The PRSA scam

I've just been reading some of the promotional blurb for Ireland's latest answer to the pensions crisis (only about 50% of employees in Ireland have pensions, and a majority of those are public servants). I cannot help but notice just what a scam this supposed "solution" is, and how much it exposes employees to risk without doing anything at all to interfere with the employers who have failed to provide pension plans and failed to encourage employees to partake.

I've just been comparing my pension scheme (a plain ordinary defined contribution pension) with the standard PRSA and am shocked.

For example:

--there is no compulsion on employers to contribute ANYTHING to a PRSA, whereas under the approved company scheme like mine, employers are compelled to make a "meaningful" contribution (1/6 at least). Given that this is highly tax friendly, it costs employers very little to make small contributions so allowing nothing to be made at all is highly discriminatory towards the most vulnerable workers

--my company pays all the administrative and consultant's charges, leaving me with a .65% management fee to pay - however, the PRSA can charge up to 5% of the contribution in charges. Given that this type of pension is specifically designed for low income earners, this seems very steep considering the small amounts involved

--Apparently one in two companies have not offered their employees PRSA, despite the fact that this is illegal. This would suggest a high level of relunctance on the part of employers to offer anything over the basics to employees. What other benefits are being denied routinely to the same employees?
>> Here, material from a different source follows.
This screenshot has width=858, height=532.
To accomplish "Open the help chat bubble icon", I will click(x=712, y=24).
--The target group for PRSAs is largely low earning private sector workers, yet nobody has considered two issues - the first, that the earner on a minimum wage will receive 57% of their wage from a state pension. An earner on €20,000 per annum retiring tomorrow will receive a pension equivalent to 38% of their wages while the employee earning €25,000 will receive a replacement rate of 31%. This is for somebody contributing nothing over and above the standard rate of PRSI. What incentives are provided to encourage pensions in this group.
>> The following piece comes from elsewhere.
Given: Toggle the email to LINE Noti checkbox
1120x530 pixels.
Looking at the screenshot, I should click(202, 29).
--The current tax relief system discriminates against these workers as higher rate earners are granted 42% tax relief - effectively allowing the state to subsidise richer employees with pensions more generously than those on a lower wage. This is because tax relief is granted at whatever rate the taxpayer pays. Those earning beneath the tax ceiling will receive no tax relief at all. This policy is regressive and genrously rewards those who need it less.

--This raises the question of affordability. Take the example of a worker on €24,000 per annum, paying €600 per month in rent and €180 per month on a loan. The worker takes home €1715.34 after tax and so after paying off this will have €935. A telephone will cost approximately €45 per month and a bus/rail commuter ticket about €60. So our worker is left with €830. If we allow the worker just the standard social welfare rate of €580 per month to live on (a modest sum indeed, especially if you have worked for it), this leaves over 250. I'd deduct another €50 for utilities and charges (modest!) - leaving €200. This is the amount that the worker is "supposed" to contribute to a pension in order to maintain living standards - but look at the hardship the worker would have to put herself through in order to afford this - she would be left with little over what the unemployed get. As she pays only 20% tax, the relief she would receive would be quite small.

Compare this to my situation, where my employer will match my contribution up to 6% of base salary. This enables me to make an effective 8% contribution by contributing only 4% - and thats with many of the normal charges paid by the employer. In my view allowing PRSAs to be recognised without compelling employers to contribute was a huge mistake and will discourage the low earner from starting a relatively expensive and risky pension.

This seems to have followed the UK stakeholder pension, which also eliminates the employer from having any responsibility.

My solution:
1. Raise the PRSI ceiling to force higher paid workers to contribute more into the pensions pot. This would generate a large amount of extra money.
2. Eliminate the disctinction between self-employed, PAYE workers and civil servants and harmonise tax rates for all three so no one group is paying more or less but is also getting exactly the same benefits. Fold the PAYE allowance into the standard tax credit. This would reduce tax marginally for self employed but increase their PRSI payments. It would level the playing field for all.
3. Introduce a pension levy and penalise employers who do not contribute to workers pensions as they are effectively offloading their workers on the state system. I'd recommend putting a 2% levy on the employers PRSI on any company who does not make a contribution to workers pension funds, and those who do by and already being discounted by tax relief (this is a fair deal as these employers are reducing the need for state invervention for those employees at a later stage).
4. Heavily penalise employers who do not introduce pensions, including jail terms and listings on public media.